Hey all! Just learning about Prefect, really cool ...
# ask-community
s
Hey all! Just learning about Prefect, really cool stuff so far! I have primarily been looking into what the current solutions are for event-driven flows, and looking through the comments and documentation seems like in Prefect Core there isn't anything built in like Airflow Sensors (I have seen some of the AWS Lambda recommendations and blog posts). Looking at the Orion site however looks like this is being added with the newest engine? Is there any documentation regarding that or is that more so a feature coming soon to Orion and not yet hashed out?
a
@Scott Hood if you look at what Sensors are doing, they are only polling for some state of the world (e.g. a file arrived in S3/SFTP) and if the condition is not met, the sensor sleeps and tries again in a couple of seconds/minutes later. If you want to implement something similar in Prefect, you could leverage the RETRY signal to implement such polling. Here is an example checking if “`example_file.csv`” file arrived in S3:
Copy code
import pendulum
from prefect.engine.signals import RETRY
import awswrangler as wr


def check_if_file_arrived_in_s3():
    return wr.s3.does_object_exist("<s3://bucket/example_file.csv>")


@task
def s3_sensor(**kwargs):
    bool_s3_object_arrived = check_if_file_arrived_in_s3()
    if bool_s3_object_arrived is False:
        raise RETRY(
            "File not available yet, retrying in 20 seconds.",
            start_time=pendulum.now().add(seconds=20),
        )
Additionally, when it comes to using specific cloud resources, many libraries such as AWS’s boto3 include waiters for similar use cases, which make sensors almost superfluous.
I would be interested to hear what would you need this sensors pattern for to give more specific recommendations
s
Hey Anna! For the most part it would be things like listening to Azure Service Bus, Storage Account Events / Event Grid. Creating polling tasks and such easily doable, however if there were native integrations within Prefect it would just make it that much better / friendlier to use.
a
Gotcha. Regarding event-based processing of data, you can always trigger a flow run upon request from your event grid using the
create_flow_run
GraphQL mutation.

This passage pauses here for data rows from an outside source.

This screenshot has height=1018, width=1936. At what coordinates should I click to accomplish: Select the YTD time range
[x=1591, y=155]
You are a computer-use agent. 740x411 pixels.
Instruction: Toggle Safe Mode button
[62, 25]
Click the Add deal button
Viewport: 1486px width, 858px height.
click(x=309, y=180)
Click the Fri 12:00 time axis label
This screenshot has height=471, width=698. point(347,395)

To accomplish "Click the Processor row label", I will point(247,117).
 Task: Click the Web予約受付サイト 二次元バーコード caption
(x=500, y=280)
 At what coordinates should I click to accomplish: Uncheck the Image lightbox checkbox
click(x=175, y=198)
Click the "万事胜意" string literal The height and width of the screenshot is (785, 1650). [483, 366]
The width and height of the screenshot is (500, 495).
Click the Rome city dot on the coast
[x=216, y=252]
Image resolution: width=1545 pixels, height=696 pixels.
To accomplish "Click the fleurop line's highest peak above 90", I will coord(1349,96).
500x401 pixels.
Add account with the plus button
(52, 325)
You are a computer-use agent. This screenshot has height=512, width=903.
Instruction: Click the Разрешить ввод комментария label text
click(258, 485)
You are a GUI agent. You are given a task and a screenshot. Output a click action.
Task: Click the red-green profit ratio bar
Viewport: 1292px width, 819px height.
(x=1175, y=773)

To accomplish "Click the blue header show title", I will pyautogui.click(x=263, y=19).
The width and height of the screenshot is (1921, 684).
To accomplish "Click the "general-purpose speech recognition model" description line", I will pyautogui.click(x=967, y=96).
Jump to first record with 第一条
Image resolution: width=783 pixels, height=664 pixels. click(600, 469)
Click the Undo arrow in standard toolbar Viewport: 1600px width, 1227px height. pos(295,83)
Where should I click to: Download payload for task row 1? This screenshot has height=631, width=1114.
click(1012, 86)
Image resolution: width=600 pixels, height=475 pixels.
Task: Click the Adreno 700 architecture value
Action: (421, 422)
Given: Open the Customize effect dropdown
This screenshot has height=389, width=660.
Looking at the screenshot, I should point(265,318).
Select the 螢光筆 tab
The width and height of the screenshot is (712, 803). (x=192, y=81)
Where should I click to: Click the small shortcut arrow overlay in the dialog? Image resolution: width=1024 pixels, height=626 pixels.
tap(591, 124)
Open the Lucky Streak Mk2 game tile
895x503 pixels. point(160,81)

You don’t even need to have Prefect installed to trigger a flow run, here are some examples using requests: #1 Creating a flow run with a version group ID that will remain the same regardless of new versions later:
Copy code
import requests

query = """
 mutation {
  create_flow_run(input: { version_group_id: "fb919cc4-7f74-4ed7-9f3c-71bdd9be69e8" }) {
    id
  }
}
"""

url = "<https://api.prefect.io>"
response = <http://requests.post|requests.post>(
    url, json={"query": query}, headers={"authorization": "Bearer XXX"}
)
print(response.status_code)
print(response.text)
#2 Or using a specific flow_id:
Copy code
import requests

query = """
 mutation {
  create_flow_run(input: { flow_id: "e9827ce5-f686-4183-b3e9-c629d63d7510" }) {
    id
  }
}
"""

url = "<https://api.prefect.io>"
response = <http://requests.post|requests.post>(
    url, json={"query": query}, headers={"authorization": "Bearer XXX"}
)
print(response.status_code)
print(response.text)
#3 To do the same with Parameters:
Copy code
import requests

create_mutation = """
mutation($input: createFlowRunInput!){
    createFlowRun(input: $input){
        flow_run{
            id
        }
    }
}
"""

inputs = dict(
    versionGroupId="339c86be-5c1c-48f0-b8d3-fe57654afe22", parameters=dict(x=6)
)
response = <http://requests.post|requests.post>(
    url="<https://api.prefect.io>",
    json=dict(query=create_mutation, variables=dict(input=inputs)),
    headers=dict(authorization=f"Bearer {API_KEY}"),
)
print(response.status_code)
print(response.text)
s
Cool thanks! In the scenario of utilizing service bus I would assume the recommendation would be the same as the previous answer to where instead of calling S3 you have a retry listening for new messages?
a
no no, with event based, you’re simply triggering a flow run in response to an event. E.g. Azure Event Grid could send you event about something (let’s assume about a new message that arrived in the message bus). Then, you could have a flow that processes this message (e,g, perhaps extracting some information from them and storing the end result in a database). So the process for this scenario would be: 1. A message arrived in the message bus 2. This message arrival triggers a new flow run of a flow called “Message Processor” - perhaps passing this message to your flow as a string in a flow Parameter (see option #3 above to create a flow run and passing a parameter from a request) 3. This flow is a normal Prefect flow that can have multiple normal tasks e.g. one task a Parameter and another one that does something with the parameter value This is just one example. But the point here is that you don’t need any sensors or polling in this case because the flow run is triggered event based. I don’t know Azure enough to give more specifics, but with AWS this could be implemented using: 1. SNS topic 2. AWS Lambda triggered from the SNS message event 3. Prefect flow run triggered from Lambda
cc @Scott Hood
s
Gotcha, ya push model where cloud resources trigger the flows.
👍 1